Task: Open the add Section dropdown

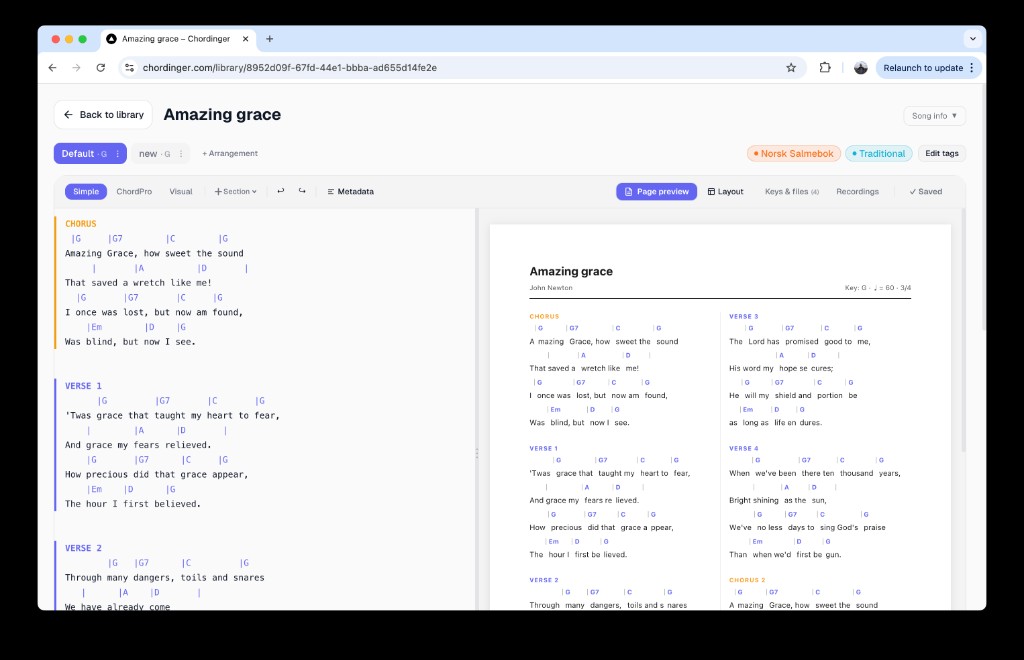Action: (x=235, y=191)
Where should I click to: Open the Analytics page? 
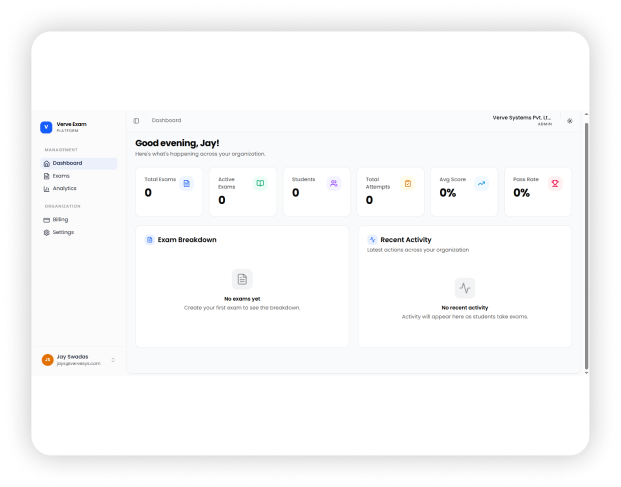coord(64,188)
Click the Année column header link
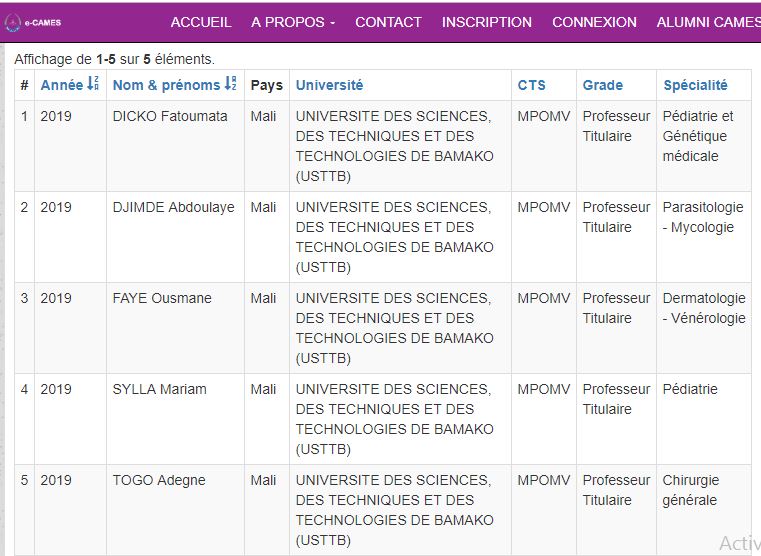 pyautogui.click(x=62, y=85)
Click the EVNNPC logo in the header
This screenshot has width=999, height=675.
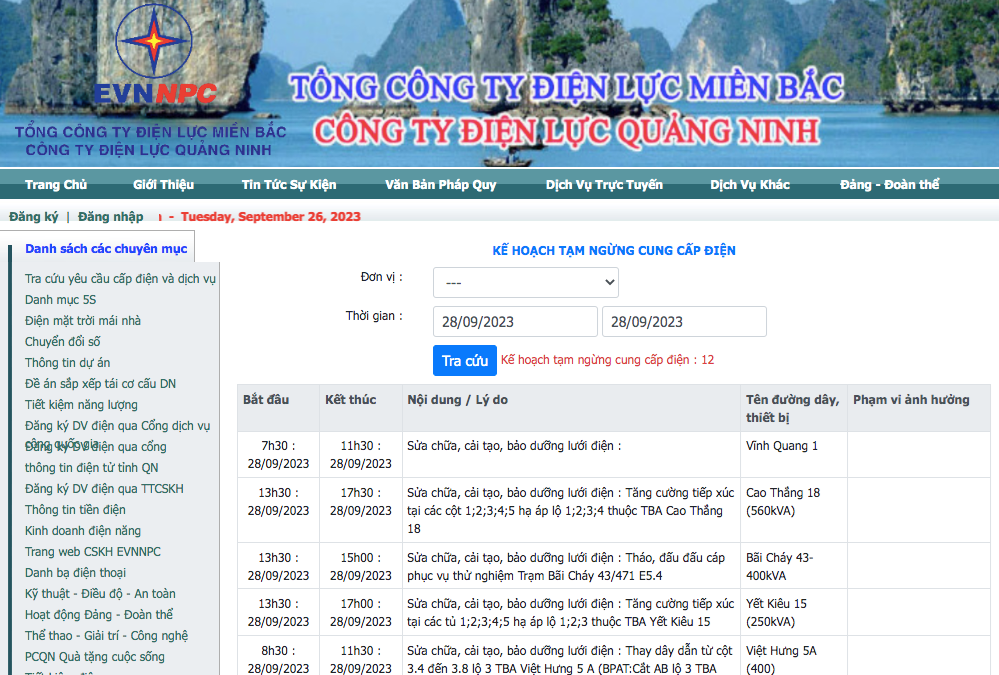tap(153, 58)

********

**Assignment:**
Please copy the data shown above precisely, leaving the images out.

**Response area:**
Task: Open the add Section dropdown

Action: (x=235, y=191)
Where should I click to: Open the Analytics page? 
coord(64,188)
Click the Année column header link
 pyautogui.click(x=62, y=85)
Click the EVNNPC logo in the header
This screenshot has width=999, height=675.
tap(153, 58)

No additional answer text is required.